Work instruction
Your copy should hold every record verbatim and none of the pictures.

START Entries provided

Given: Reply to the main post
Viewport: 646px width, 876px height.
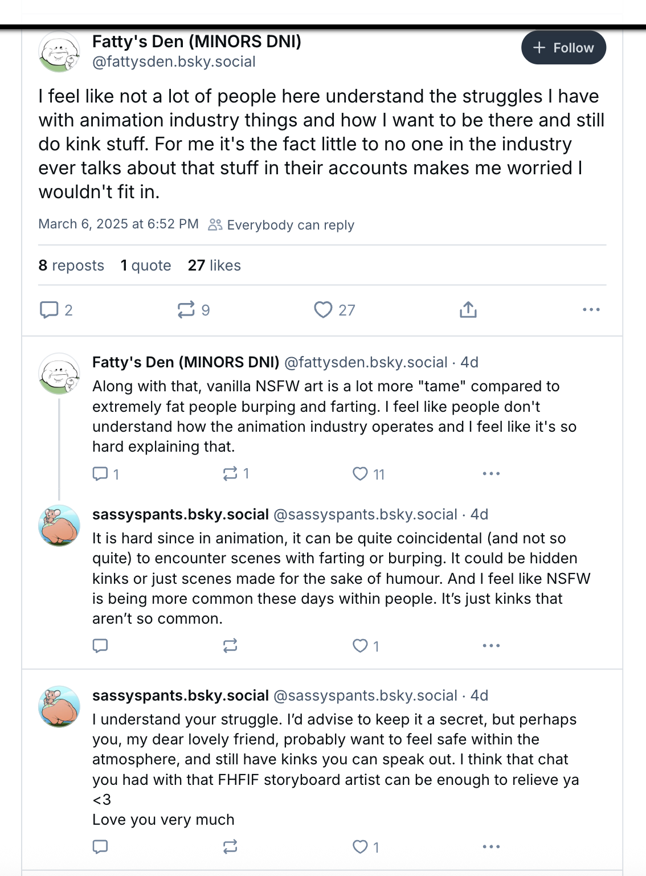Looking at the screenshot, I should coord(49,310).
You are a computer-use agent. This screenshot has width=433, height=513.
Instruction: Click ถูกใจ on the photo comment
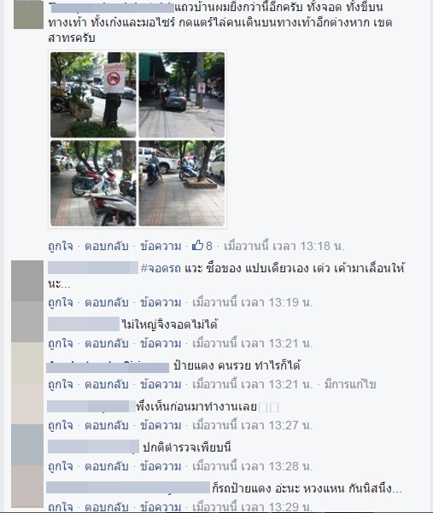(61, 246)
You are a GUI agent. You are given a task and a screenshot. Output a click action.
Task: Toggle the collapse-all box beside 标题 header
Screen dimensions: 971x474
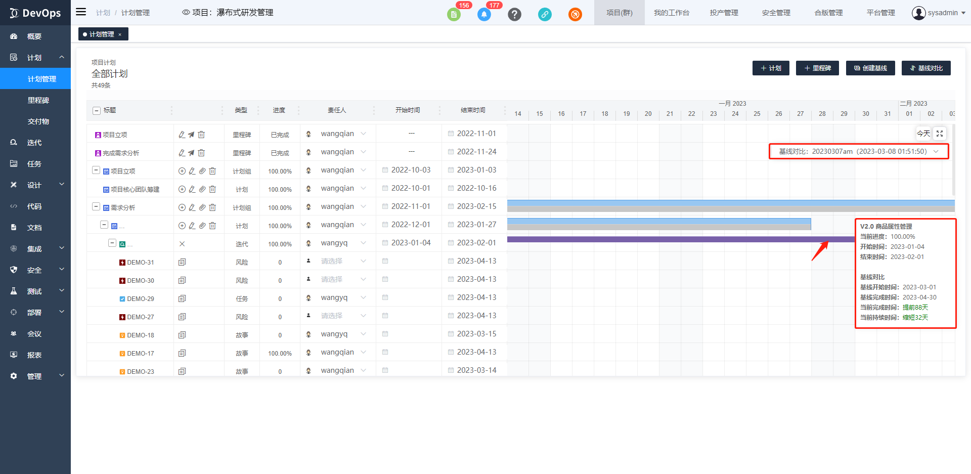click(x=96, y=110)
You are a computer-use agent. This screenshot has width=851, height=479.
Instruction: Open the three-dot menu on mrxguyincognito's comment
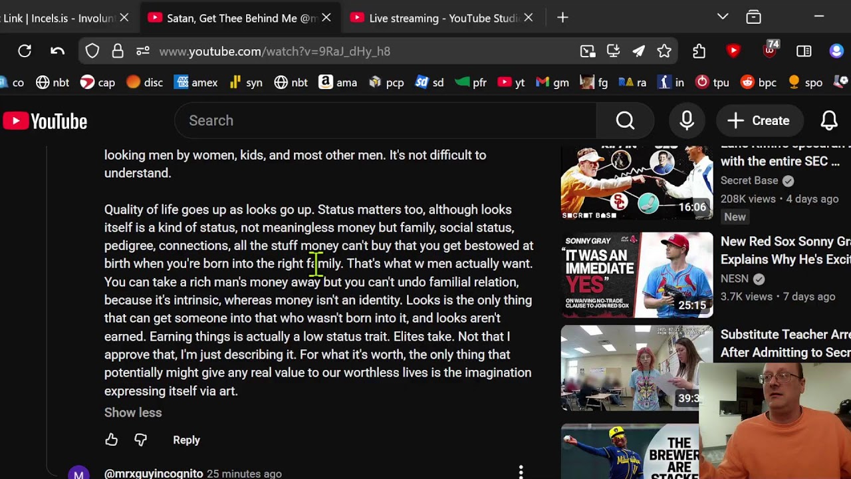click(x=521, y=472)
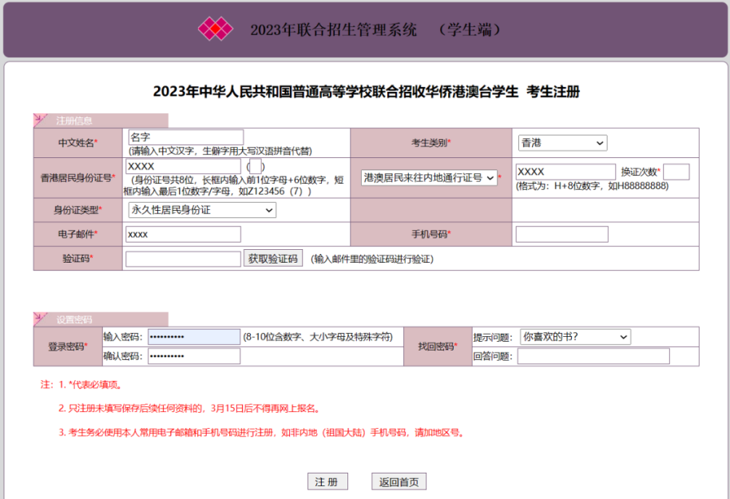This screenshot has height=499, width=730.
Task: Click the 验证码 input field
Action: click(183, 259)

END Entries provided

Task output
Given: Reply to the main post
Viewport: 646px width, 876px height.
Looking at the screenshot, I should coord(49,310).
You are a computer-use agent. This screenshot has width=433, height=513.
Instruction: Click ถูกใจ on the photo comment
(61, 246)
You are a GUI agent. You are given a task and a screenshot. Output a click action.
Task: Toggle the collapse-all box beside 标题 header
Screen dimensions: 971x474
click(x=96, y=110)
You are a computer-use agent. This screenshot has width=851, height=479.
Instruction: Open the three-dot menu on mrxguyincognito's comment
click(x=521, y=472)
This screenshot has height=499, width=730.
Task: Click the 验证码 input field
Action: click(183, 259)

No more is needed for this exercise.